Cedric Neumann, South Dakota State University
Many modern problems in statistics involves the comparison of multiple objects to determine ifthey are “the same”. In the forensic context, scientists are interested in finding out if traces (some recovered at crime scenes and some collected under controlled conditions) originate from the same object or individual. In other areas, such as chemistry, biology, or computer vision, “the same” may take alternative meanings; however, these fields rely on similar inference processes based on multiple objects with very high dimension measurements.
In order to develop and study an inference framework when multiple objects characterized by high dimension measurements are considered, some dimension reduction is necessary. A common technique, popular in machine learning, consists in using kernels to measure the level of similarity between pairs of objects, expressed as inner products or “scores”. Unfortunately, the use of kernels creates an inherent dependency between the scores resulting from the comparison of multiple pairs of objects. Thus, these scores cannot be directly used as a test statistic.

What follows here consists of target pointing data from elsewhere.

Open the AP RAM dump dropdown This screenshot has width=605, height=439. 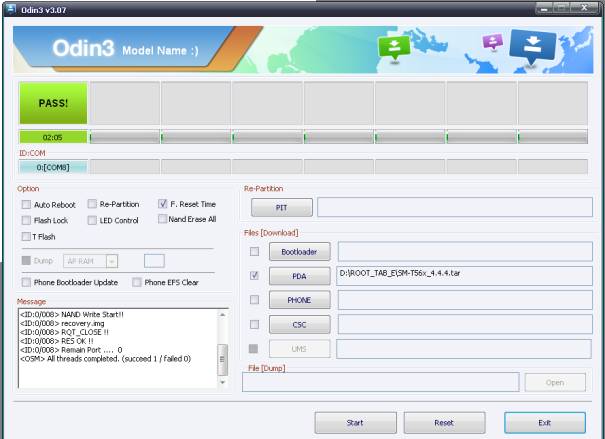coord(112,261)
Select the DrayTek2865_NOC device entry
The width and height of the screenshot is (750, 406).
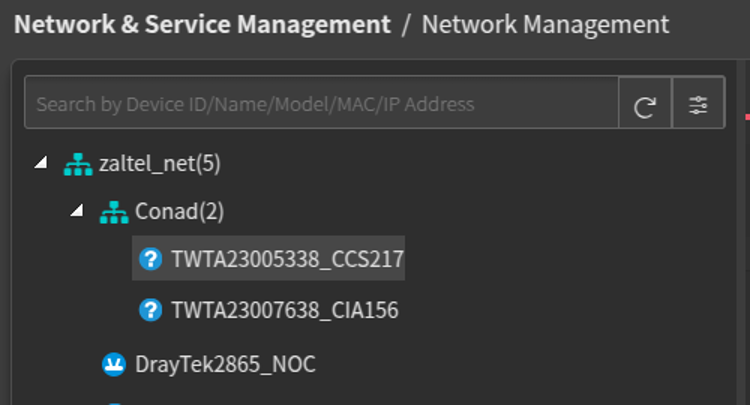coord(225,364)
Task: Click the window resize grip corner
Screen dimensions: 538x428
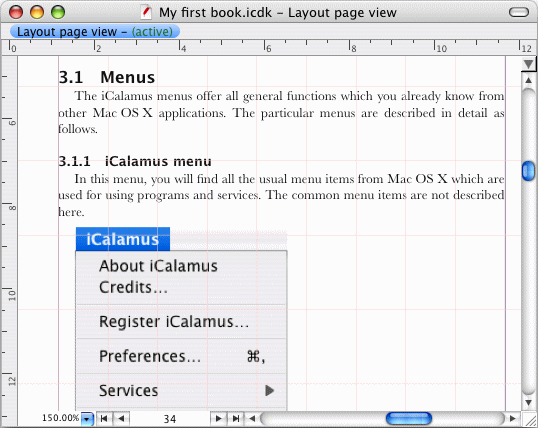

During this talk, we will describe a method that proposes to use a vector of scores as a test statistic and we will develop a model for the distribution of such a statistic. The proposed model has a limited number of assumptions and parameters, and has a closed-form solution. We will present some results on the appropriateness and robustness of the assumptions. We will also exemplify the use of the method in the forensic context, using a dataset of Very Small Particles (VSP) of dust found on carpet fibers. Finally, we will discuss the use of the model in a Bayesian inference framework, and its extension to different problems commonly encountered in forensic science.